Your task: Count the lines in the data below that contain the word "width", and reply with only the number.

Provided information:
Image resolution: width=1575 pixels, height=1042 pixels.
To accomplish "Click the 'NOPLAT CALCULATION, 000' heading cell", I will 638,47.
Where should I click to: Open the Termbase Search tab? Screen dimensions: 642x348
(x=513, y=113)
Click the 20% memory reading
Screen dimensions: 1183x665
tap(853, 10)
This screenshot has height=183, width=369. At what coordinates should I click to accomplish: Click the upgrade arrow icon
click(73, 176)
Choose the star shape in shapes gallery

==

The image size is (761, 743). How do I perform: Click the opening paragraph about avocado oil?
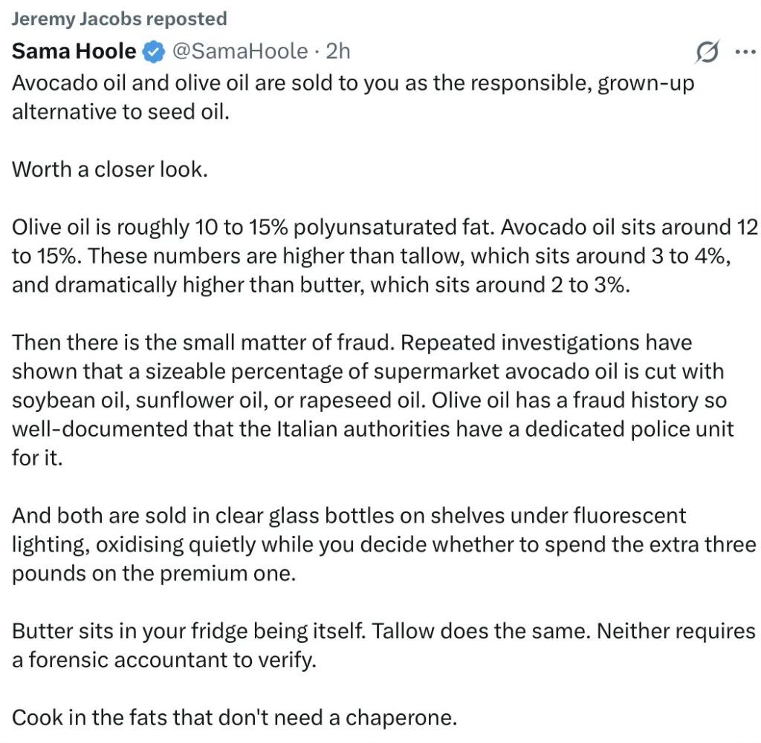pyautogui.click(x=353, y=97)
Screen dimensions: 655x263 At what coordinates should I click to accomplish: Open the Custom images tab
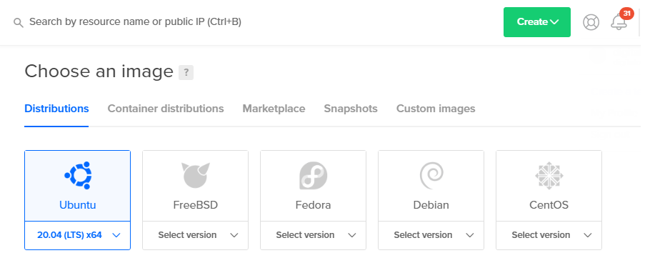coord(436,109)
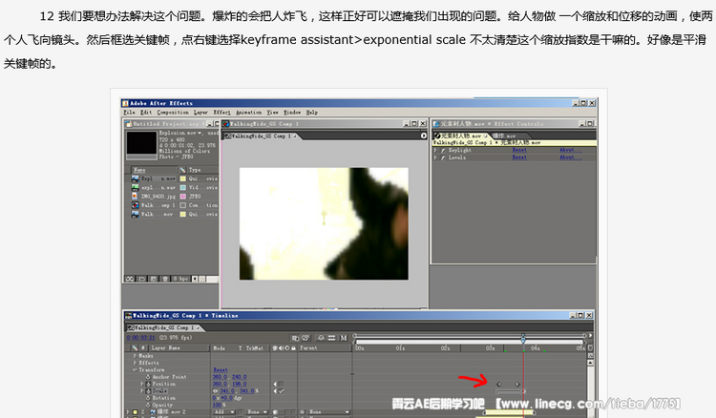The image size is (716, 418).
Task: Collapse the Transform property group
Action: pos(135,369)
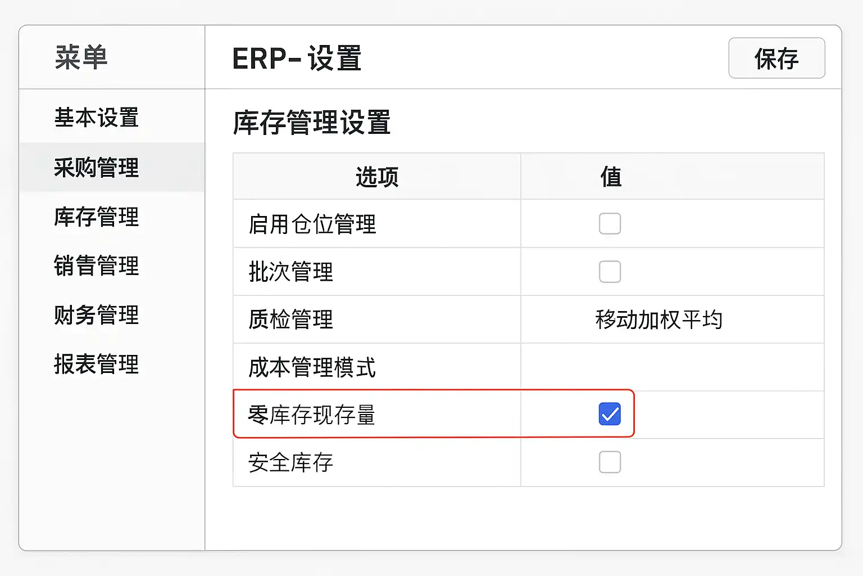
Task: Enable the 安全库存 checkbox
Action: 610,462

Answer for this exercise: 2